Germany, land of beer and sausages? Yes and no. Much like the U.S., there's this indulgence-asceticism dichotomy, one that doesn't exist in the parts of Europe one thinks of in the U.S. when "Europe" is invoked (i.e. France, maybe Italy). Perhaps because there's so much greasy meat to be had, there's a kind of detoxification parallel plane. The bread is intensely wholesome. If you're not spending your free time drinking yourself into a stupor with the other 15-year-olds, perhaps you should consider a triathlon.
Tuesday, August 07, 2012
Swim-to-bike. (Having looked closely at the grass on this path, as one does when walking a dog, I might have urged amphibious footwear of some kind.)
-In Paris, health-food stores always feel a bit dated, like what we imagine Woody Allen's character had worked in in "Sleeper" before being frozen. Not Whole Foods-style indulgence. In Heidelberg, health food stores seem to be designed for someone whose stomach simply can't take anything but dry wholesome. It's all manner of grains, seeds, and fine, some organic prosecco for good measure. Wheatberries, smoked tofu, and international ingredients. The unifying theme to what they sell is that it's whatever you'll crave after one too many greasy Alsatian savory pancakes, too many one-euro cones of tiramisu ice cream.
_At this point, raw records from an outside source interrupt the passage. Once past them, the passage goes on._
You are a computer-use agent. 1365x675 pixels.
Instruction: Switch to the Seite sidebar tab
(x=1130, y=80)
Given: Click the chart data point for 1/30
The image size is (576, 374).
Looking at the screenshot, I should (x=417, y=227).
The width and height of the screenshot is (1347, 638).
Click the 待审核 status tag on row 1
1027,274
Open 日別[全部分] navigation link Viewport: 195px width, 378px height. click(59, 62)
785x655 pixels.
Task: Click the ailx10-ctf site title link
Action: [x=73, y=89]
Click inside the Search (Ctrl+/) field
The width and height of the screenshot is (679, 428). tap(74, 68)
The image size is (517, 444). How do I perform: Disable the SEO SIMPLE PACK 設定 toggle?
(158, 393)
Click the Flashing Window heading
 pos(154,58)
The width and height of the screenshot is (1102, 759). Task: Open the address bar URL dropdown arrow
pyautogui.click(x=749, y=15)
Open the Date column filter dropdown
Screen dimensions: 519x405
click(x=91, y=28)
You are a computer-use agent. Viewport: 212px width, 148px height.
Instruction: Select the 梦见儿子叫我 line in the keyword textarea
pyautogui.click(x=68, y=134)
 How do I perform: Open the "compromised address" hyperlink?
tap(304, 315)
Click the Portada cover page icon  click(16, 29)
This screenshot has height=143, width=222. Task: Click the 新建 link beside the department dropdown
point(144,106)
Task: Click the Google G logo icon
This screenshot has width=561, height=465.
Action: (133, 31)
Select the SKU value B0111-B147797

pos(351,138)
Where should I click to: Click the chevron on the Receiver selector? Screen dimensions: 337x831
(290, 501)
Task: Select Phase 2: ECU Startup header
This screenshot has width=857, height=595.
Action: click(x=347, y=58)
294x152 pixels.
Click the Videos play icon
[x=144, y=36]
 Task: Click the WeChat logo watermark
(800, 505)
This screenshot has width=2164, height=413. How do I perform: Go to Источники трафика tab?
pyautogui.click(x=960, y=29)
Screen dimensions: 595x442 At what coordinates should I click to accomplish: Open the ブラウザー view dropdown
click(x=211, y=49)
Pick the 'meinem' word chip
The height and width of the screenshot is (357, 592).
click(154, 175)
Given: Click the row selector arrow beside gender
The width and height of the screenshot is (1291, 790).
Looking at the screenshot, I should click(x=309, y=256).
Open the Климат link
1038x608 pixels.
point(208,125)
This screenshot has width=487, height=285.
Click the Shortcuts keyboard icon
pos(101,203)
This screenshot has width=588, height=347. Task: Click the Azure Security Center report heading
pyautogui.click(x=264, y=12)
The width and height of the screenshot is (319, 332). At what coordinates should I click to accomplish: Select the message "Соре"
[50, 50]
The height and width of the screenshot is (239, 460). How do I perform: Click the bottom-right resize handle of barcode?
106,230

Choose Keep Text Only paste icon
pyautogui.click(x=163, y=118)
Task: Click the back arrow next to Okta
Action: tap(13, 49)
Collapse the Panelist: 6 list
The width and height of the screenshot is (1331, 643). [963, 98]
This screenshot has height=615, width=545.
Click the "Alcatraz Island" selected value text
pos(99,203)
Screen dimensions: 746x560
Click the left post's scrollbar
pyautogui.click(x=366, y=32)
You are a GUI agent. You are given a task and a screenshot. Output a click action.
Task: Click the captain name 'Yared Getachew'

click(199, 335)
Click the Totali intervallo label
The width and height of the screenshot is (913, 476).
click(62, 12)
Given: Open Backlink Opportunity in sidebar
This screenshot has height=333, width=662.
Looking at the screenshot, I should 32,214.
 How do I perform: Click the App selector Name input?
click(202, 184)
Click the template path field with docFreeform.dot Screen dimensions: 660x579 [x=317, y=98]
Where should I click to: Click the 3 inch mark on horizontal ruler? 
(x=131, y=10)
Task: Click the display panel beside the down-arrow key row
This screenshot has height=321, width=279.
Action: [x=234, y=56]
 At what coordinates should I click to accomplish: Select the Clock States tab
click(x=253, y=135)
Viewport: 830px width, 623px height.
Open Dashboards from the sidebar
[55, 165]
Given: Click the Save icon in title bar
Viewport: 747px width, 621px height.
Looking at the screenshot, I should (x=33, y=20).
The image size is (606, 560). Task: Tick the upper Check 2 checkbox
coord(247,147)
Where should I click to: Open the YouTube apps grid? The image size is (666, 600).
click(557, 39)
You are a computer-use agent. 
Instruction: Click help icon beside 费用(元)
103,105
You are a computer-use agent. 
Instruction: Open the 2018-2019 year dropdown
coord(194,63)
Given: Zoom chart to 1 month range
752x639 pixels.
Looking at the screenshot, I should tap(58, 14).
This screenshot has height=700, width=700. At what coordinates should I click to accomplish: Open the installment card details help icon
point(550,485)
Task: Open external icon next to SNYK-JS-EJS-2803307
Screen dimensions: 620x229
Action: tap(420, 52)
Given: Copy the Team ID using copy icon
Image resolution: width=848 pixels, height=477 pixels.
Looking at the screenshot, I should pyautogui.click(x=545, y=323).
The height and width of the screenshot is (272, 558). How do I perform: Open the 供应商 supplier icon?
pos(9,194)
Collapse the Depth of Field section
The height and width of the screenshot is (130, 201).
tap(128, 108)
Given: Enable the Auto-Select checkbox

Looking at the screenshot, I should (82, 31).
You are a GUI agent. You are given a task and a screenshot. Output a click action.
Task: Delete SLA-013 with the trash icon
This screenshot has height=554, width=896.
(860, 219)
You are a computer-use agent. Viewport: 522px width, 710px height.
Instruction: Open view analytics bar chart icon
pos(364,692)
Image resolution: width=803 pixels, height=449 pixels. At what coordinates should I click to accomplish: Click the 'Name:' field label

-After much meat-potato-spätzle-beer, you might want to head to Heidelberg's vegetarian restaurant: Red - die grüne Küche (option+u, most useful here). It's an upscale buffet not unlike The City Bakery, but with much more choice, and a greater emphasis on the sensible. You will eat your vegetables. And it's good, although probably especially so if you're still recovering from the previous day's sauerbraten, and really, who isn't. (Word to the wise: käsespëtzle is not a dish that can survive "to go." What it becomes in the refrigerator is a solid block of whichever fat holds it all together.) The baked falafel somehow hit the spot, as did curry-flavored chickpeas, as did some kind of blended juice containing no alcohol whatsoever.
-France has its parapharmacies, where every product evokes some kind of quasi-medical trip to a really pleasant spa, where you'll drink a lot of wine and emerge a Birkin offspring. The German pharmacy or drugstore sells many of the same products as the French one, but the German products are designed to appeal to a woman who wouldn't be caught dead buying something so silly and vain as a wrinkle cream. There needs to be a medicalization angle, yes, but also a story about gardening. Here, the fantasy isn't relaxing after some shopping in the Marais, but rather keeping your skin healthy after some expedition that involved walking around with two sticks, a form of exercise one might expect to find only in mountains but that's most definitely done in town as well.